Article ID | Journal | Published Year | Pages | File Type |
---|---|---|---|---|
1150281 | Journal of Statistical Planning and Inference | 2006 | 17 Pages |
In the context of discrete data, a sequential fixed-width confidence interval for an unknown parameter in a parametric model is constructed using a minimum Hellinger distance estimator (MHD) as the center of the interval. It is shown that our sequential procedure is asymptotically consistent and efficient, when the assumed parametric model is correct.

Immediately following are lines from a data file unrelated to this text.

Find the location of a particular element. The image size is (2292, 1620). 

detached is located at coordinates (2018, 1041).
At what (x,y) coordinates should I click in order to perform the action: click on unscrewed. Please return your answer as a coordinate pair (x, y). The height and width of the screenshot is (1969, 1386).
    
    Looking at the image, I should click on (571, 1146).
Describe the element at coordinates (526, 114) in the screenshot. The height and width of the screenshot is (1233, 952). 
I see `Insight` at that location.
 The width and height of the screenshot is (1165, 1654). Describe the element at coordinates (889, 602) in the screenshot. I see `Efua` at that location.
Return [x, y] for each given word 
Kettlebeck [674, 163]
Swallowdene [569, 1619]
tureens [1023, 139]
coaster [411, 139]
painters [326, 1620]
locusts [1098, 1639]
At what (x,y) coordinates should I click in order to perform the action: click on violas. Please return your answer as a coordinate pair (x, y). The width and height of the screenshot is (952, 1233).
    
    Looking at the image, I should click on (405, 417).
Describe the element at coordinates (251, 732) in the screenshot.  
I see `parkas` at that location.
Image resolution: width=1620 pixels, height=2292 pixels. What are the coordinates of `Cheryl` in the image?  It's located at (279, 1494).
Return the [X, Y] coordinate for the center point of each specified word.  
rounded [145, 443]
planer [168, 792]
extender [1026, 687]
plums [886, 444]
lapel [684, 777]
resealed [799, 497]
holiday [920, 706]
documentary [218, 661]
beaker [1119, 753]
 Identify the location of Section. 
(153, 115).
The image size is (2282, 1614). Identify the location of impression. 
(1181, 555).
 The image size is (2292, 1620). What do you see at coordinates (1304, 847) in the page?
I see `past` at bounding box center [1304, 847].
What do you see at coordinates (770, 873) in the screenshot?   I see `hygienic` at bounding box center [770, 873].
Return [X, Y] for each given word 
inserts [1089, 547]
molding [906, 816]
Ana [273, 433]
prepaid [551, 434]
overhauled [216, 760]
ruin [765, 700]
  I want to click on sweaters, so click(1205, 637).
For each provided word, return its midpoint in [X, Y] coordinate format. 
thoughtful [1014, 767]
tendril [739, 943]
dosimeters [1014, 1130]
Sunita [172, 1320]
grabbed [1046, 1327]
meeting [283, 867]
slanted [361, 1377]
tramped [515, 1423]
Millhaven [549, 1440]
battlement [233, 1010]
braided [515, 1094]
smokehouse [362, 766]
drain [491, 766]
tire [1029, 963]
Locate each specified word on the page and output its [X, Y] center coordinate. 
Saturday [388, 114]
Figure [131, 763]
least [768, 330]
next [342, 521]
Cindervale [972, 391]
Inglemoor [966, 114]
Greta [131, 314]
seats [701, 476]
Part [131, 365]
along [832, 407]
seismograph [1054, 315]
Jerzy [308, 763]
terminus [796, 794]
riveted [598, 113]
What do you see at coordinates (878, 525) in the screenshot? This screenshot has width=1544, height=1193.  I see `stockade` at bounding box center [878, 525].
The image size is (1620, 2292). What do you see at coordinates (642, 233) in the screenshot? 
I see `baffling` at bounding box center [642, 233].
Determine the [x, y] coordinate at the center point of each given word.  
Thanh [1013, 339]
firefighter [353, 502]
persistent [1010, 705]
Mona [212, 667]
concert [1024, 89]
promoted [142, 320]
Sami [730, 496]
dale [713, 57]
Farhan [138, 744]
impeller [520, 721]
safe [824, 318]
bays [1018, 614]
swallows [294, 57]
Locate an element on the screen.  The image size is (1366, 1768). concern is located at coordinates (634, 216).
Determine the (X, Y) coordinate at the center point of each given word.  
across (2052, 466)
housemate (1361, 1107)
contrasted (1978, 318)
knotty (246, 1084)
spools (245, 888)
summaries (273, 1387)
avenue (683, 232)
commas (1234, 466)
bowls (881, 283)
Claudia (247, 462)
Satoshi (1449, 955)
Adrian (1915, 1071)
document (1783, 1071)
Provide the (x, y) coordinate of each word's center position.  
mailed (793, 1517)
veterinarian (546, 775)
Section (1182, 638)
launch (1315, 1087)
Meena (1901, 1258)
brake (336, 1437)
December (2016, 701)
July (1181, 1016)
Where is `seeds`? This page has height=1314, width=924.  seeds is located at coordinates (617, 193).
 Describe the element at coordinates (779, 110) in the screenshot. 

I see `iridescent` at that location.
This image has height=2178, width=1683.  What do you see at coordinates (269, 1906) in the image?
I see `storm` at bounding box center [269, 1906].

These results, in addition to being exactly same as those obtained by Khan [1969, A general method of determining fixed-width confidence intervals. Ann. Math. Statist. 40, 704–709] and Yu [1989, On fixed-width confidence intervals associated with maximum likelihood estimation. J. Theoret. Probab. 2, 193–199] using a maximum likelihood estimator (MLE), offer an alternative which has several in-built robustness properties. Monte Carlo simulations show that the performance of our sequential procedure based on MHD, measured in terms of average sample size and the coverage probability, are as good as those based on MLE, when the assumed Poisson model is correct. However, when the samples come from a gross-error contaminated Poisson model, our numerical results show that the deviation from the Poisson model assumption severely affects the performance of the sequential procedure based on MLE, while the procedure based on MHD continues to perform well, thus exhibiting robustness of MHD against gross-error contaminations even for random sample sizes.